TRY IT:
Determine the count of lines in the following entries that contain the string "agent". Write only the number.
___ SUPPLIED DATA ___
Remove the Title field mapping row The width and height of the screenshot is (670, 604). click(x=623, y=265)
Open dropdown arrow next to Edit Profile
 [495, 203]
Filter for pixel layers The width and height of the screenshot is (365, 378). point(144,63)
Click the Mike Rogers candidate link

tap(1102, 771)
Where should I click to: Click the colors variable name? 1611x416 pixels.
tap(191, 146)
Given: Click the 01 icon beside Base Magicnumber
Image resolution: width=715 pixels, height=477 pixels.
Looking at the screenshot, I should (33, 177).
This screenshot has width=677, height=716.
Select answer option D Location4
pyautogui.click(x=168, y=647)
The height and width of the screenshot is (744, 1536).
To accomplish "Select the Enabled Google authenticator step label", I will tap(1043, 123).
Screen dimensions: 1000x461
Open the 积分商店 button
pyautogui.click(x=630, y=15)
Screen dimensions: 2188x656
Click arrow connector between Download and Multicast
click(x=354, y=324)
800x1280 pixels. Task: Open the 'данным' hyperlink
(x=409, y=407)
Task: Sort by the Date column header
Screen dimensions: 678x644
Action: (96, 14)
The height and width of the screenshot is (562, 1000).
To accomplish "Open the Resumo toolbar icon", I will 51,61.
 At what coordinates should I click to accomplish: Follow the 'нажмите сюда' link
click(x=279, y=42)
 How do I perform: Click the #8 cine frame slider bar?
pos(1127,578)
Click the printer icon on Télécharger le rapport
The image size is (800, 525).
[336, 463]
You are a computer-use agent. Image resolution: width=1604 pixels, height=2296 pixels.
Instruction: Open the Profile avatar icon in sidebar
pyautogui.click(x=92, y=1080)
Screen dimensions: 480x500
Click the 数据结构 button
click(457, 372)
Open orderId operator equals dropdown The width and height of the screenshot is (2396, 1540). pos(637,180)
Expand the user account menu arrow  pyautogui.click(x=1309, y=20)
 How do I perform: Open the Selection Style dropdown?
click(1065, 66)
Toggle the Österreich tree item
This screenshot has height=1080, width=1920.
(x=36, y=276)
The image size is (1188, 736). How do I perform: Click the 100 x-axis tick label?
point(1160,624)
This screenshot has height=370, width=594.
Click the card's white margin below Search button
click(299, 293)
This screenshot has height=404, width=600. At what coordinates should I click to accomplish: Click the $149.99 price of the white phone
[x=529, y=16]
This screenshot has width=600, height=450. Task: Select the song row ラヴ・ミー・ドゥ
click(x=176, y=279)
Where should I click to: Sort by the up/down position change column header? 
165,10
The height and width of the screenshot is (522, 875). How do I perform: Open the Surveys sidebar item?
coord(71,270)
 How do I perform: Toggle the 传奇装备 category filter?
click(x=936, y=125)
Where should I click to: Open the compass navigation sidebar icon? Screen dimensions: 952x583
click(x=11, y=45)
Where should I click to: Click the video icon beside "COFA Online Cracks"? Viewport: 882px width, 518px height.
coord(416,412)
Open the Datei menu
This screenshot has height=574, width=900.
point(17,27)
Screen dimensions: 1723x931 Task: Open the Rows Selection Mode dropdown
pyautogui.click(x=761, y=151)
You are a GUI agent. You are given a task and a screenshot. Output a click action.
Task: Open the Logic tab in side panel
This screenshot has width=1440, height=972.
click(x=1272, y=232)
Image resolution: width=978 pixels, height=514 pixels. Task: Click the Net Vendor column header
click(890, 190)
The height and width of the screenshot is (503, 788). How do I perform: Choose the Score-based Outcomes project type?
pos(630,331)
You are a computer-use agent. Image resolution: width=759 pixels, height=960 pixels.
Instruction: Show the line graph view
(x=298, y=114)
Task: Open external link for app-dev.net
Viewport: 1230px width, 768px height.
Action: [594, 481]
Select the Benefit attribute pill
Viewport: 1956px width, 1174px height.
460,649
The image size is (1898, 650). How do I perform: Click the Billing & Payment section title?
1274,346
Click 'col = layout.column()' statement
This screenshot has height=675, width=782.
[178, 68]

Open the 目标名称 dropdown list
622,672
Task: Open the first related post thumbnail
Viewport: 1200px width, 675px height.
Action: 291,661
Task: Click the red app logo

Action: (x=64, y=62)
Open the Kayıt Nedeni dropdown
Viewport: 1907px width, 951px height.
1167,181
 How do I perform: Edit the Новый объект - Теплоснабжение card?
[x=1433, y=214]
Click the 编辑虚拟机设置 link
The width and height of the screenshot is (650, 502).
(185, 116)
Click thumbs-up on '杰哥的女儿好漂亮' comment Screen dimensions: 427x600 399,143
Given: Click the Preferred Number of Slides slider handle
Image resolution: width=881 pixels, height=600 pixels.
___
TASK SOLUTION:
3